_Task statement_: From the records below, set down exactly the lines starting with the line that contains "[Submit top search form] (110, 12)" and going on through the line that contains "[Förarens ålder: 30 - 65] (209, 212)". Nothing else is wanted.

(Collected data)
****
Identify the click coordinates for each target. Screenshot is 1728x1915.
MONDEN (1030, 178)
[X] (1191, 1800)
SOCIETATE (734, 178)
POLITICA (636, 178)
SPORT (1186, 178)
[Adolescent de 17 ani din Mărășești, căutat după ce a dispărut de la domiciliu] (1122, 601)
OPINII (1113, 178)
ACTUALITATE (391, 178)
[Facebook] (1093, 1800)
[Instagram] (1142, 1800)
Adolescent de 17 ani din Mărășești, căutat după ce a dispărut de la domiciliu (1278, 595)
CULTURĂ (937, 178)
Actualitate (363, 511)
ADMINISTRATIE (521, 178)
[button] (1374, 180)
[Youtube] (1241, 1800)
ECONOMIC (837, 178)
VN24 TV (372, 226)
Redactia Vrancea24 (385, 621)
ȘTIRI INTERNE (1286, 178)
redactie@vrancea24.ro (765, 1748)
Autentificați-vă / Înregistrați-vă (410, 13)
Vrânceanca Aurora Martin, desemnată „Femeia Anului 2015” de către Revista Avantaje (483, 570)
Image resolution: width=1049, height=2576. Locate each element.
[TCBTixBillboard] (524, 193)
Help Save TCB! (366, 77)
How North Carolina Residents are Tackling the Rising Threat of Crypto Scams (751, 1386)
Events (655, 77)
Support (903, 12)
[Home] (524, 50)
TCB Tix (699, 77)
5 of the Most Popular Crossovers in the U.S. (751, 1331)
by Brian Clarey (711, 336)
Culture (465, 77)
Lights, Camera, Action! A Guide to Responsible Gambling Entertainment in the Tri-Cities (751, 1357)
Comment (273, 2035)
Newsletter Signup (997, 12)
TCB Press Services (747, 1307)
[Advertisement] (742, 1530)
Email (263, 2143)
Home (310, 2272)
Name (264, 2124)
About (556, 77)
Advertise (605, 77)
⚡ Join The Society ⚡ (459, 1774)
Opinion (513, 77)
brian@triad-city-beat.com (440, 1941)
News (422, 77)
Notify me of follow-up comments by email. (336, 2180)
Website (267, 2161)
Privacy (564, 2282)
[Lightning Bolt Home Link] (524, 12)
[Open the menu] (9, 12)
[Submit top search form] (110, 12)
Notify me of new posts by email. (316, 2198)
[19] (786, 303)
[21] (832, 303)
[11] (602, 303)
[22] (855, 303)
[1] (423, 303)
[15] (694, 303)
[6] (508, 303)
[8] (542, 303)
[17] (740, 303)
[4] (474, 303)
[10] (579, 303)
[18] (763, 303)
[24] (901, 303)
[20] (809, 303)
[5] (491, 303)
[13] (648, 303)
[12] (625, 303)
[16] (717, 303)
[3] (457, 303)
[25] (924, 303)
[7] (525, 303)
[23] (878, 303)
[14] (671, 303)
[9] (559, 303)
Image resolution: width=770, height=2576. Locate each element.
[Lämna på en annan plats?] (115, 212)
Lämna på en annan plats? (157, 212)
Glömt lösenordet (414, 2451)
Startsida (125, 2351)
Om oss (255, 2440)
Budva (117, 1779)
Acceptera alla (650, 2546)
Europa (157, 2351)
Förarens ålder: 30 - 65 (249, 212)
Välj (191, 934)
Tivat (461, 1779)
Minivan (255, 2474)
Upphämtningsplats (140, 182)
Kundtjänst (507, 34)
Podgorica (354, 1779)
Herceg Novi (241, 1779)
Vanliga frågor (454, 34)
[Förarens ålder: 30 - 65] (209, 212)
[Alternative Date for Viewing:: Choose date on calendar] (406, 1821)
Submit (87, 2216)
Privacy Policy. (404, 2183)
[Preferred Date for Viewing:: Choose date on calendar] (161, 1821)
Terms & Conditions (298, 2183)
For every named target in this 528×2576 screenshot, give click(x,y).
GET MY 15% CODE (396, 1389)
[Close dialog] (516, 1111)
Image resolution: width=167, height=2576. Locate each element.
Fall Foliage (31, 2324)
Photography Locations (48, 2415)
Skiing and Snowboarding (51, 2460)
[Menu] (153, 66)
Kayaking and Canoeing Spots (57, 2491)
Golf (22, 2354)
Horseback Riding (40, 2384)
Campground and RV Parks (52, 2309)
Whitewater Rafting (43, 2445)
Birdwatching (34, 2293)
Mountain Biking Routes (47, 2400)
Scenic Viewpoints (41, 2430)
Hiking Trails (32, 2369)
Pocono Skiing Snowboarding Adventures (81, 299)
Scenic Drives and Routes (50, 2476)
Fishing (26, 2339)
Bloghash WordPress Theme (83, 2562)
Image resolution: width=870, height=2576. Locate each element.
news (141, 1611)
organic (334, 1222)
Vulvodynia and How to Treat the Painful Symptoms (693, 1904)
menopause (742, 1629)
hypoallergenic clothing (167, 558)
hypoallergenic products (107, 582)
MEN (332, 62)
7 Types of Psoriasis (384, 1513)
****
_Expected answer_:
[Submit top search form] (110, 12)
Notify me of new posts by email. (316, 2198)
[19] (786, 303)
[21] (832, 303)
[11] (602, 303)
[22] (855, 303)
[1] (423, 303)
[15] (694, 303)
[6] (508, 303)
[8] (542, 303)
[17] (740, 303)
[4] (474, 303)
[10] (579, 303)
[18] (763, 303)
[24] (901, 303)
[20] (809, 303)
[5] (491, 303)
[13] (648, 303)
[12] (625, 303)
[16] (717, 303)
[3] (457, 303)
[25] (924, 303)
[7] (525, 303)
[23] (878, 303)
[14] (671, 303)
[9] (559, 303)
Image resolution: width=770, height=2576. Locate each element.
[Lämna på en annan plats?] (115, 212)
Lämna på en annan plats? (157, 212)
Glömt lösenordet (414, 2451)
Startsida (125, 2351)
Om oss (255, 2440)
Budva (117, 1779)
Acceptera alla (650, 2546)
Europa (157, 2351)
Förarens ålder: 30 - 65 (249, 212)
Välj (191, 934)
Tivat (461, 1779)
Minivan (255, 2474)
Upphämtningsplats (140, 182)
Kundtjänst (507, 34)
Podgorica (354, 1779)
Herceg Novi (241, 1779)
Vanliga frågor (454, 34)
[Förarens ålder: 30 - 65] (209, 212)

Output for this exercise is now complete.